> [TRECHO FORNECIDO]
———

Hoje, a internet, as redes sociais, os smartphones nos inserem numa teia global com inúmeras possibilidades e problemas que esse mundo virtual nos oferece. Fala-se já na internet das coisas, que estará nos óculos, relógios, roupas, eletrodomésticos, corpo humano, assim por diante. Não sabemos exatamente onde iremos parar, mas é certo que as mudanças em processo continuarão.
Velhos paradigmas tecnológicos se tornarão peças de museu. O exemplo clássico é o da máquina de escrever superada pelo computador.
Com o avanço da técnica, da ciência, da informação, mudam as culturas e, em seu seio, os valores. O mundo tende à padronização, à homogeneização, pondo em risco culturas e valores locais. Não se sabe se estes desaparecerão ou se simplesmente ficarão sob o silêncio imposto pela cultura de massas hegemonizante.
Os valores que surgem são contraditórios, porque, ao mesmo tempo em que exigem respeito à pluralidade, às diferenças, também tendem ao individualismo, ao subjetivismo, ao desinteresse pelo coletivo e pelos destinos mais amplos da humanidade.

———

> [AMOSTRA DE DADOS]
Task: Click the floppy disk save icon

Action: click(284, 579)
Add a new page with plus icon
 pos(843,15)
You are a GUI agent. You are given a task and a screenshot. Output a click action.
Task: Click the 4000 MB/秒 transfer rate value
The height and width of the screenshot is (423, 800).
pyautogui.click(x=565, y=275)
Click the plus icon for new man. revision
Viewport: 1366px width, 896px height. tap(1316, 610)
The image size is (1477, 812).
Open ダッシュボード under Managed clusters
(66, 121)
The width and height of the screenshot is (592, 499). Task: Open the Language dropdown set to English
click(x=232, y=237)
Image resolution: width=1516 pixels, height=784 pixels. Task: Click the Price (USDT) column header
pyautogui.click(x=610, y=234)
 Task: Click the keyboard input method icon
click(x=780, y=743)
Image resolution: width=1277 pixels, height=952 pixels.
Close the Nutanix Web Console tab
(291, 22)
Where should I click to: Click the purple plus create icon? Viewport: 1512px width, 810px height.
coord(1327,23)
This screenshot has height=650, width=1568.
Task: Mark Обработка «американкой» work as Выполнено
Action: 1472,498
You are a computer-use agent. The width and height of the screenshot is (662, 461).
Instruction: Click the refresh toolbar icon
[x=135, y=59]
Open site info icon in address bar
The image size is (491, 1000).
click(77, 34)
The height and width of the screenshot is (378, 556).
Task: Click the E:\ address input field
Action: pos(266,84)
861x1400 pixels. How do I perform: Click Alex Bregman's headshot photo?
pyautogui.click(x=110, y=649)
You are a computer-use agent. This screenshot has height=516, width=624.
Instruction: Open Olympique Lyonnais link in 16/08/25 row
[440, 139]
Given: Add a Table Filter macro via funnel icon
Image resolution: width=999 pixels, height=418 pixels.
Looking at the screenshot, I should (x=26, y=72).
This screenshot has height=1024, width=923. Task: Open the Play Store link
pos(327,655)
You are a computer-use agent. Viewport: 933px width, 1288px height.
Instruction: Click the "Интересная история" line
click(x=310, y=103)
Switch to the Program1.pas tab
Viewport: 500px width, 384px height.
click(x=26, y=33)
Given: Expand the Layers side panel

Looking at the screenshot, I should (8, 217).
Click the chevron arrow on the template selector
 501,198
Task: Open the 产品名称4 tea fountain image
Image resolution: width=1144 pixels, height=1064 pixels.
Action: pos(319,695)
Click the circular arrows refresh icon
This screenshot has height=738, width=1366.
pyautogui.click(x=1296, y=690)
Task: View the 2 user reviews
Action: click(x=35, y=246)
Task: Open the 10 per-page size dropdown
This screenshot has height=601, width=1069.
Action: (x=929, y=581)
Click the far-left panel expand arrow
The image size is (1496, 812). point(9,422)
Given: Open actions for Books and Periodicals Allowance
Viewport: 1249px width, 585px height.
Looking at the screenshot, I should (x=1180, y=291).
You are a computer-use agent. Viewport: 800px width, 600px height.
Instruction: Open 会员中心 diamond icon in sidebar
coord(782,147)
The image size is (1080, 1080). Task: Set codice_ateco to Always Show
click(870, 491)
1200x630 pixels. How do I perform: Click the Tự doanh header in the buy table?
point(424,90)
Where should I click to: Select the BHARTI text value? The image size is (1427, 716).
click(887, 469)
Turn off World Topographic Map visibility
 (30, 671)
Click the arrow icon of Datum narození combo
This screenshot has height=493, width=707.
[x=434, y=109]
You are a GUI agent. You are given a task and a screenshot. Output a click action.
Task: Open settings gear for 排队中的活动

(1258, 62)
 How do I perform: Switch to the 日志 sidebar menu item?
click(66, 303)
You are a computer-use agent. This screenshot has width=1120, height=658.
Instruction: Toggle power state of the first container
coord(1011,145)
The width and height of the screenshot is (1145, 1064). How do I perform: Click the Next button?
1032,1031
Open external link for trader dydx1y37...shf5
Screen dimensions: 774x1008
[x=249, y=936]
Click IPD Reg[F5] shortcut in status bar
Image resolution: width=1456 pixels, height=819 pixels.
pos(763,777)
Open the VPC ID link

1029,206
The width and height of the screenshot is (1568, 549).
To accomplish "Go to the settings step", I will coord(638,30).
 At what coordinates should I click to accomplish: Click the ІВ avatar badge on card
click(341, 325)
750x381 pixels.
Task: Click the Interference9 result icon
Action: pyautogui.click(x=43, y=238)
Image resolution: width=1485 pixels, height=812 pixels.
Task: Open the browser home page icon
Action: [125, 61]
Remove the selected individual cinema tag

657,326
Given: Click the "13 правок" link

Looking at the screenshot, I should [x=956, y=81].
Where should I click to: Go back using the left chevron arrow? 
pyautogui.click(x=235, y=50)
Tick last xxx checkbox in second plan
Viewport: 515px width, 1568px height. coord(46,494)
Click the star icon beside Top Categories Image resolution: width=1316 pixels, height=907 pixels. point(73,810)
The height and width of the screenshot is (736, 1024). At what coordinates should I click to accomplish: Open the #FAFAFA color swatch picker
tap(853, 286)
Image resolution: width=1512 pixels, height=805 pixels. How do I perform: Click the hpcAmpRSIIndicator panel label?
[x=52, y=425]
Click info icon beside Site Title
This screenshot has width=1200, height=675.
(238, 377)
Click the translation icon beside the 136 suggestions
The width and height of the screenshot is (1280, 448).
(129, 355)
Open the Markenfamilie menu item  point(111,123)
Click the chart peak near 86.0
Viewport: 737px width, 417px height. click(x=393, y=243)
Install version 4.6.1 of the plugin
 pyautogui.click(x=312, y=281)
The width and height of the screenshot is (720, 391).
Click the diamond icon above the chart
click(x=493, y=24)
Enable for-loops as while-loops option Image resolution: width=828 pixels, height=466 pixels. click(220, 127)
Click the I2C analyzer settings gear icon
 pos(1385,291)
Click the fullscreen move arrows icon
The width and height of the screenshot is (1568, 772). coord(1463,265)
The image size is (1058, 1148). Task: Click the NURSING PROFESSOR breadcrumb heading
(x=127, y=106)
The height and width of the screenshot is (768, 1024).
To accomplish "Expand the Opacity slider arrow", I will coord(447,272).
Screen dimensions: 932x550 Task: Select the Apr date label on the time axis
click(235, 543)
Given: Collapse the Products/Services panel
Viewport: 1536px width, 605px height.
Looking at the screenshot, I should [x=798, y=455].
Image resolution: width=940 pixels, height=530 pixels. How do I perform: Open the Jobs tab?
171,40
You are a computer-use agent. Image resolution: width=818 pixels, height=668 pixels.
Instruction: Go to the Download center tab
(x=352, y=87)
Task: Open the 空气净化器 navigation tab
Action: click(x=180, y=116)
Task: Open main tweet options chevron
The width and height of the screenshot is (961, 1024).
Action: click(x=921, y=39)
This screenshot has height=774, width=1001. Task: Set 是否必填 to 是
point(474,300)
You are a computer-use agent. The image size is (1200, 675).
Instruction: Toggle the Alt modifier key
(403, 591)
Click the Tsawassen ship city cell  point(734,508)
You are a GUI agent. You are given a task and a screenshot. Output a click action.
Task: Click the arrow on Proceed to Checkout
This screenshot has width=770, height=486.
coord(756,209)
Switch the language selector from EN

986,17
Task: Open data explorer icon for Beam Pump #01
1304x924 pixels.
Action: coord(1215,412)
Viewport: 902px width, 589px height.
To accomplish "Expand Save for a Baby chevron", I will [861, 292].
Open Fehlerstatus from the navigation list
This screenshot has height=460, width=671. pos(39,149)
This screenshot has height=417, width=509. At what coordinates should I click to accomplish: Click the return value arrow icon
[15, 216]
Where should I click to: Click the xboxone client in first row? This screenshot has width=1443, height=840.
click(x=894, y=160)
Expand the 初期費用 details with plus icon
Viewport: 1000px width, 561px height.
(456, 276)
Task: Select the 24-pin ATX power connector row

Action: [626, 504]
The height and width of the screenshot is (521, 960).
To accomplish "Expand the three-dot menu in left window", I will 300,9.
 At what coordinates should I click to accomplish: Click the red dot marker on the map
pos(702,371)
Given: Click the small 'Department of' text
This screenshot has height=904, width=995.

———

> [TAREFA] Transcreva do trecho sobre tecnologia e valores a passagem de "Velhos paradigmas tecnológicos" até "amplos da humanidade.", sem alterar nada. Os dados são um material à parte, sem relação com o trecho.

> [RESULTADO DO EXERCÍCIO]
Velhos paradigmas tecnológicos se tornarão peças de museu. O exemplo clássico é o da máquina de escrever superada pelo computador.
Com o avanço da técnica, da ciência, da informação, mudam as culturas e, em seu seio, os valores. O mundo tende à padronização, à homogeneização, pondo em risco culturas e valores locais. Não se sabe se estes desaparecerão ou se simplesmente ficarão sob o silêncio imposto pela cultura de massas hegemonizante.
Os valores que surgem são contraditórios, porque, ao mesmo tempo em que exigem respeito à pluralidade, às diferenças, também tendem ao individualismo, ao subjetivismo, ao desinteresse pelo coletivo e pelos destinos mais amplos da humanidade.